+++ Data +++

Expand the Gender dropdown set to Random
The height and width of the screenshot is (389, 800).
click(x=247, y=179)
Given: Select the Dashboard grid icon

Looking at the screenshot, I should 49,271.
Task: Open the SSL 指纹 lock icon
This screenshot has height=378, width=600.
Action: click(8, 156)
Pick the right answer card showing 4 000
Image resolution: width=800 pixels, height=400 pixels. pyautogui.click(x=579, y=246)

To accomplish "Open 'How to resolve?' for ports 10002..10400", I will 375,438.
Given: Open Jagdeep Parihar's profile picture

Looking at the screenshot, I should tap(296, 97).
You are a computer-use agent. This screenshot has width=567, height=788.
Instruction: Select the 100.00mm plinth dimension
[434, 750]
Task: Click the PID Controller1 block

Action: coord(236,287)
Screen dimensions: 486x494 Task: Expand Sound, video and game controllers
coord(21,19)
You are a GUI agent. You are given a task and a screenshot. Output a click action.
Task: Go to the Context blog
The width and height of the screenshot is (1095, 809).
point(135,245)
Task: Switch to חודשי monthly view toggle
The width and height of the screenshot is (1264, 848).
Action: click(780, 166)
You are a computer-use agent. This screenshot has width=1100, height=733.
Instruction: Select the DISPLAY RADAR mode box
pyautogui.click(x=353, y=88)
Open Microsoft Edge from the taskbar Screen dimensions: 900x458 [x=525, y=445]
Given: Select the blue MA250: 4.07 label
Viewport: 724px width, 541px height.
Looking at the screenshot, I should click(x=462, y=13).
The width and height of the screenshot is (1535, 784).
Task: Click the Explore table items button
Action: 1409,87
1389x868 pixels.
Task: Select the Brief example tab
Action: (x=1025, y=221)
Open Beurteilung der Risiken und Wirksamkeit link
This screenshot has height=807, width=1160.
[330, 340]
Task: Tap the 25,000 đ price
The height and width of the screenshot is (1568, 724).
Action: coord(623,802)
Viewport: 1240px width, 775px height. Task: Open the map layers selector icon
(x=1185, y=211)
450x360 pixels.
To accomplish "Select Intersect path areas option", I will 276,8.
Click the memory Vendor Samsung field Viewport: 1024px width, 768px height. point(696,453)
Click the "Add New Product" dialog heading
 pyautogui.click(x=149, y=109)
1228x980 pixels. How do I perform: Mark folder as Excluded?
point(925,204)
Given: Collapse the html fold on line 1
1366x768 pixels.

+++

What you are asked to do: All that belongs in the answer is the run of lines above from the line containing "Given: Select the Dashboard grid icon" through the line containing "Task: Tap the 25,000 đ price", exactly as written.

Exercise answer:
Given: Select the Dashboard grid icon

Looking at the screenshot, I should 49,271.
Task: Open the SSL 指纹 lock icon
This screenshot has height=378, width=600.
Action: click(8, 156)
Pick the right answer card showing 4 000
Image resolution: width=800 pixels, height=400 pixels. pyautogui.click(x=579, y=246)

To accomplish "Open 'How to resolve?' for ports 10002..10400", I will 375,438.
Given: Open Jagdeep Parihar's profile picture

Looking at the screenshot, I should tap(296, 97).
You are a computer-use agent. This screenshot has width=567, height=788.
Instruction: Select the 100.00mm plinth dimension
[434, 750]
Task: Click the PID Controller1 block

Action: coord(236,287)
Screen dimensions: 486x494 Task: Expand Sound, video and game controllers
coord(21,19)
You are a GUI agent. You are given a task and a screenshot. Output a click action.
Task: Go to the Context blog
The width and height of the screenshot is (1095, 809).
point(135,245)
Task: Switch to חודשי monthly view toggle
The width and height of the screenshot is (1264, 848).
Action: click(780, 166)
You are a computer-use agent. This screenshot has width=1100, height=733.
Instruction: Select the DISPLAY RADAR mode box
pyautogui.click(x=353, y=88)
Open Microsoft Edge from the taskbar Screen dimensions: 900x458 [x=525, y=445]
Given: Select the blue MA250: 4.07 label
Viewport: 724px width, 541px height.
Looking at the screenshot, I should click(x=462, y=13).
The width and height of the screenshot is (1535, 784).
Task: Click the Explore table items button
Action: 1409,87
1389x868 pixels.
Task: Select the Brief example tab
Action: (x=1025, y=221)
Open Beurteilung der Risiken und Wirksamkeit link
This screenshot has height=807, width=1160.
[330, 340]
Task: Tap the 25,000 đ price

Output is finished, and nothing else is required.